Diagnostic inquiétant pour le Dossier de santé du Québec

Le vérificateur général du Québec constate des retards, des révisions à la baisse et des omissions pour le DSQ. L’implantation pourrait coûter plus cher, mais surtout le niveau d’adhésion par les utilisateurs est mis en doute. Le rapport évoque aussi quelques lacunes et carences. Analyse.

Dans son rapport pour l’exercice 2008-2009, le vérificateur général du Québec, Renaud Lachance, consacre un chapitre à la vigie du projet de Dossier de santé du Québec pour une deuxième année consécutive.
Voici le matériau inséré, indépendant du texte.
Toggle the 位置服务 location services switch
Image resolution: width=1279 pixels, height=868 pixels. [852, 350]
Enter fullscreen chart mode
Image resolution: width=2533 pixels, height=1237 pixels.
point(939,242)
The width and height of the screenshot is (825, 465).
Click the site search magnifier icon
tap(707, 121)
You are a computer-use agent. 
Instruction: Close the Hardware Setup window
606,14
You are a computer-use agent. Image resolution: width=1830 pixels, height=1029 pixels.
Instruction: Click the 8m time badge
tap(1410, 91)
Outre un constat que seulement cinq des douze recommandations formulées lors de l’exercice 2007-2008 avaient fait l’objet de progrès satisfaisants, le scrutateur du gouvernement exprime de sérieux doutes quant au temps, à l’argent et à l’utilisation de cette application informatique qui suscite des attentes depuis de nombreuses années autant dans le monde médical qu’auprès des intervenants gouvernementaux.

En résumé, le Dossier de santé du Québec doit permettre la consultation de diverses données réparties dans le réseau de la santé par les praticiens qui interagissent avec un patient lors d’un traitement. Le projet, géré par un bureau dédié du ministère de Santé et Services sociaux (MSSS), est financé en partie par Inforoute Santé du Canada. Les actifs du DSQ appartiendront aux 18 Agences de la santé et des services sociaux (ASSS) du Québec, à la Corporation d’hébergement du Québec, à l’Institut national de la santé publique du Québec et à la Régie de l’assurance maladie du Québec, tandis que l’organisme Sogique développera et gérera des actifs communs.

Cette initiative est constituée de treize projets d’informatisation dont le coût total initial avait été établi à 563 M$ sur quatre ans (dont 303 M$ par Ottawa). L’exploitation de toutes les composantes dans toutes les régions du Québec par 95 000 utilisateurs potentiels – les professionnels, les cliniques, les hôpitaux universitaires, les pharmacies, les CLSC, les laboratoires privés et les centres d’imagerie diagnostique – était prévue pour avril 2010.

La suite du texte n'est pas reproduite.